One simple piece of information still available to an attacker is the size of the web page: the size of the page doesn't change much over time, and is only slightly increased by the encryption process. If the attacker has measured the sizes of the two possible pages in advance, a new download will be easy to distinguish. Try this attack out. A simple way in Wireshark to see the amount of information that has been transmitted over a TCP connection after it closes is to look at the Seq and Ack fields in the final packets: they are swapped based on the packet direction, but they represent the total amount of data sent in the two different directions. The experiment is simplest if you use a command-line program that just downloads a single web page without other resources like images. You can also compare the size of the TCP stream to the size of a file storing the downloaded contents.

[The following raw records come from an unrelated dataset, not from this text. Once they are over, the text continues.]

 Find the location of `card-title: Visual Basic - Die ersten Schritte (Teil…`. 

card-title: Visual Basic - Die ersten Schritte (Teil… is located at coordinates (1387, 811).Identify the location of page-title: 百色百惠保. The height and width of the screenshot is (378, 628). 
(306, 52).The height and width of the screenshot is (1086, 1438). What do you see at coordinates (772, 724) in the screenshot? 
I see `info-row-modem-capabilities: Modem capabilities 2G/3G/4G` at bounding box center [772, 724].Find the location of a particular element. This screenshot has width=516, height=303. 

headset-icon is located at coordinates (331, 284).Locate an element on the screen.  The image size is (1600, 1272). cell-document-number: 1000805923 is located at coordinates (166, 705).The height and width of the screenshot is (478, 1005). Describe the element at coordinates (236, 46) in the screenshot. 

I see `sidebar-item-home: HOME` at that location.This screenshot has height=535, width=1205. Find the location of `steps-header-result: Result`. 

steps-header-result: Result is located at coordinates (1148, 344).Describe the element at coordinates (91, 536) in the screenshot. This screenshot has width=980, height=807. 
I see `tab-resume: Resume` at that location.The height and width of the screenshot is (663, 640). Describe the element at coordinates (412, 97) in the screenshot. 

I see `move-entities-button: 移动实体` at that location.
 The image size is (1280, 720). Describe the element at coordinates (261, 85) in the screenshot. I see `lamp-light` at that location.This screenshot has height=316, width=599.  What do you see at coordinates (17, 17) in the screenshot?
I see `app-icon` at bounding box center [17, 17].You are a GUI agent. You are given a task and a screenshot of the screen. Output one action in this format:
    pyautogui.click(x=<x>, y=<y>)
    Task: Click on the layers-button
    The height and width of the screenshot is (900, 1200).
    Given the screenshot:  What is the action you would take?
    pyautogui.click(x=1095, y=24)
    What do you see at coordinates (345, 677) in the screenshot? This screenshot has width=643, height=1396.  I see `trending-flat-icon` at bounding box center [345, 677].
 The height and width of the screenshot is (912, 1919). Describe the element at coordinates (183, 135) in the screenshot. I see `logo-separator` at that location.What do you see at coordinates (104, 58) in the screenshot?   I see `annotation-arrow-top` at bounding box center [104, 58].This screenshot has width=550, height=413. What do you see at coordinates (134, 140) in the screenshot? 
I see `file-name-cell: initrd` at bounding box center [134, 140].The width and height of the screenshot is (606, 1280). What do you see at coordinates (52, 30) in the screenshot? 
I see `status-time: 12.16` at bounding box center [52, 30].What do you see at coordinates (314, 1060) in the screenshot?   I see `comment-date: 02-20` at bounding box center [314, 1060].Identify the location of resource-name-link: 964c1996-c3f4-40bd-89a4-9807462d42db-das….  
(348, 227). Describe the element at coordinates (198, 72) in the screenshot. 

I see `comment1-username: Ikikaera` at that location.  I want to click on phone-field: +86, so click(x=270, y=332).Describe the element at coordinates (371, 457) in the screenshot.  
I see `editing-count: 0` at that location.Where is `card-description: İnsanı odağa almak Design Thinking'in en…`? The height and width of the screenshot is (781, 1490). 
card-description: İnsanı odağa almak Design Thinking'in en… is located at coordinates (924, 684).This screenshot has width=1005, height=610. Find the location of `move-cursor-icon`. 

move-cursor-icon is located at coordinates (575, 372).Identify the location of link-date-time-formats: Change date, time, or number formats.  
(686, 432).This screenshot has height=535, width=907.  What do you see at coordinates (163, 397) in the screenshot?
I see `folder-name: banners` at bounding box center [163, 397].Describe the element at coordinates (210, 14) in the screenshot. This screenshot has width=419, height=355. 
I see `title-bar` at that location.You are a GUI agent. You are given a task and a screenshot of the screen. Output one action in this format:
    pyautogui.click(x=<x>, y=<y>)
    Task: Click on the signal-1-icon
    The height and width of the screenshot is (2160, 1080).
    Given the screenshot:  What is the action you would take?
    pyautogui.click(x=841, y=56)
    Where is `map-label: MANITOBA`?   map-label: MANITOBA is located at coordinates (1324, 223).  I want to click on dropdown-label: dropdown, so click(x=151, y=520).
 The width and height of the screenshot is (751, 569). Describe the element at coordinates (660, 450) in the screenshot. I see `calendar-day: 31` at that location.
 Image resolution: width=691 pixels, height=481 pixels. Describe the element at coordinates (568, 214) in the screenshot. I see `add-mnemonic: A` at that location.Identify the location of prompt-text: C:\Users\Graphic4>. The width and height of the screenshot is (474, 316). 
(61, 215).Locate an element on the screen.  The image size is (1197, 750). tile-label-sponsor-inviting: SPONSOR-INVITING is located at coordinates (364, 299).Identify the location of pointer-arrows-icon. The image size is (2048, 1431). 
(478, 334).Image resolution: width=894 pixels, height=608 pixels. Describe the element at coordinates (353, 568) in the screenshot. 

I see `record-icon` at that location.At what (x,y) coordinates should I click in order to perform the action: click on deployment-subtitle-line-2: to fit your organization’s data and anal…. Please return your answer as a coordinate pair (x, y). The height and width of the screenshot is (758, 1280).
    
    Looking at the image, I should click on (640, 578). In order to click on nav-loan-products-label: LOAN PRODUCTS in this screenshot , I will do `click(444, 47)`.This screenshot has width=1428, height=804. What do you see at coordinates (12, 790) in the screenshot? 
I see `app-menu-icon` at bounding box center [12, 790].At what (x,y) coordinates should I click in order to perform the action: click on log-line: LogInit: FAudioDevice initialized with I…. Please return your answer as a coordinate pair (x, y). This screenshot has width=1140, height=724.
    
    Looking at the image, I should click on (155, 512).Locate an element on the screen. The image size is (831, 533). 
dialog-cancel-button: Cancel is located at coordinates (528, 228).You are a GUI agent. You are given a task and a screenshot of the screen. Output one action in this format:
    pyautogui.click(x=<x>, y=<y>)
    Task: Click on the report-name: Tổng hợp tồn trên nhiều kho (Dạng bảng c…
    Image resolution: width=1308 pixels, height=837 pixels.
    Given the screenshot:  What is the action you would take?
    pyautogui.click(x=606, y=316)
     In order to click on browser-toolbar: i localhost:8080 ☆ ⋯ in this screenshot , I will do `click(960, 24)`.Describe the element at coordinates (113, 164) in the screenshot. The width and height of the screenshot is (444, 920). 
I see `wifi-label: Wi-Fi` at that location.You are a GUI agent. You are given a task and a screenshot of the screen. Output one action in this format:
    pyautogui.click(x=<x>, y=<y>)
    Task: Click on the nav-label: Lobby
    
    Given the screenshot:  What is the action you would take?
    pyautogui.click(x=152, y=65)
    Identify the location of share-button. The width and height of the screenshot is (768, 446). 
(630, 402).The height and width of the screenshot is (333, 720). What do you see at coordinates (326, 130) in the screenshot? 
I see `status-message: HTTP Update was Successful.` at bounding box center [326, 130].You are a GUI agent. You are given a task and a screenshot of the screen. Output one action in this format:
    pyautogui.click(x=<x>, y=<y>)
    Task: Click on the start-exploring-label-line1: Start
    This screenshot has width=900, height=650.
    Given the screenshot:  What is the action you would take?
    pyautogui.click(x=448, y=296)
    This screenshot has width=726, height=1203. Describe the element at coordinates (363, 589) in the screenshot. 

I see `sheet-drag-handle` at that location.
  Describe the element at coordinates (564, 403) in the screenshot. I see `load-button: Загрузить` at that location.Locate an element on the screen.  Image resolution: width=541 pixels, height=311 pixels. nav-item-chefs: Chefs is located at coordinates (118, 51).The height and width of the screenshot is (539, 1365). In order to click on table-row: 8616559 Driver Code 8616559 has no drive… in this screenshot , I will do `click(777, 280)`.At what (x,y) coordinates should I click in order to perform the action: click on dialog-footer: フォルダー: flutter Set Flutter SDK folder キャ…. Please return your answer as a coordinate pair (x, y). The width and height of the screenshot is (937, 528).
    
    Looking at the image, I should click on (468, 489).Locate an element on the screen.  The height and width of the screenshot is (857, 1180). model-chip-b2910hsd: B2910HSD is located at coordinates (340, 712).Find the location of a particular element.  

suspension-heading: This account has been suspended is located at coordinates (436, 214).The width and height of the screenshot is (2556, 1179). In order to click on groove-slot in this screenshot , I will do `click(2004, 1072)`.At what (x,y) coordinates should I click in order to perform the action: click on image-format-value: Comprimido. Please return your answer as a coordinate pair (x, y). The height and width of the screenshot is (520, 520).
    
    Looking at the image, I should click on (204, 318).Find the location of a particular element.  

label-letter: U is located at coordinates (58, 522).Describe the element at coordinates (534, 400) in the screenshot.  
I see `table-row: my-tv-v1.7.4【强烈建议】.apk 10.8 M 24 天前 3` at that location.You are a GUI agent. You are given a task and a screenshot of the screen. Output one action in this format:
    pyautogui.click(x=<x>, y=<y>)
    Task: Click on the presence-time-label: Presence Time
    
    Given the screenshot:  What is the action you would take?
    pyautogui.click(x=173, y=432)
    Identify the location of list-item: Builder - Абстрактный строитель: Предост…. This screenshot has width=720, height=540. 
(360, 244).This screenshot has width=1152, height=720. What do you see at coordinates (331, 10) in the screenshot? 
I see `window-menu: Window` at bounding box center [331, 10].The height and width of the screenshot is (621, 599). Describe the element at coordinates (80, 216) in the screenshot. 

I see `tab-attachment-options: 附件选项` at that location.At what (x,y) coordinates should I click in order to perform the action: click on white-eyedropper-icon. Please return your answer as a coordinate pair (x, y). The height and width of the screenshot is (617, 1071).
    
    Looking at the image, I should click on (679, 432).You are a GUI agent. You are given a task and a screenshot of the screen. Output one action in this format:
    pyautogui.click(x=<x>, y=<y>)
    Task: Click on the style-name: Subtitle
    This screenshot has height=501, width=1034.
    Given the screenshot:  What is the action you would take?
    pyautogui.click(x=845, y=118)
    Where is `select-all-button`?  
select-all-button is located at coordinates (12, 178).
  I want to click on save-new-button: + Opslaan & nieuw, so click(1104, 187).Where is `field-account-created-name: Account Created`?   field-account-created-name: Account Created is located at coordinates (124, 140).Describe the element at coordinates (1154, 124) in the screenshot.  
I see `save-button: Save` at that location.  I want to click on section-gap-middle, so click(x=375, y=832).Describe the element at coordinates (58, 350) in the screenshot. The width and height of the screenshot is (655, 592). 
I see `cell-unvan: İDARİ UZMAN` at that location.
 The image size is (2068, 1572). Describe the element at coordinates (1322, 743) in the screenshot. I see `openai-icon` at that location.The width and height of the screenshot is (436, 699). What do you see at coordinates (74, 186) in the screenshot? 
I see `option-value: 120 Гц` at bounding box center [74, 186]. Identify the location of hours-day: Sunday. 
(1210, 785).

Timing of keystrokes over SSH

Another place where timing can reveal information even for encrypted data can be seen with SSH. If you open an SSH connection from the network namespace and watch a packet capture, you will see that each time you type a single key there will be two bursts of encrypted traffic, first from client to server and then from server to client. There is traffic in both directions because in most typing scenarios, the keys you type appear immediately in the terminal; this is called "echo". The contents of the packets don't obviously reveal anything about what key was pressed: for instance even if you type the same key repeatedly, you'll see that the packet contents all look different and random. However you can also see that the timing of the packets is recorded quite precisely; and unless you do something like cut and paste, it is very difficult to type fast enough for multiple keystrokes to be combined in one packet. This means that an attacker on the network still has quite detailed information about the timing of your keystrokes. This risk was analyzed in a classic 2001 paper on Timing Analysis of Keystrokes and Timing Attacks on SSH.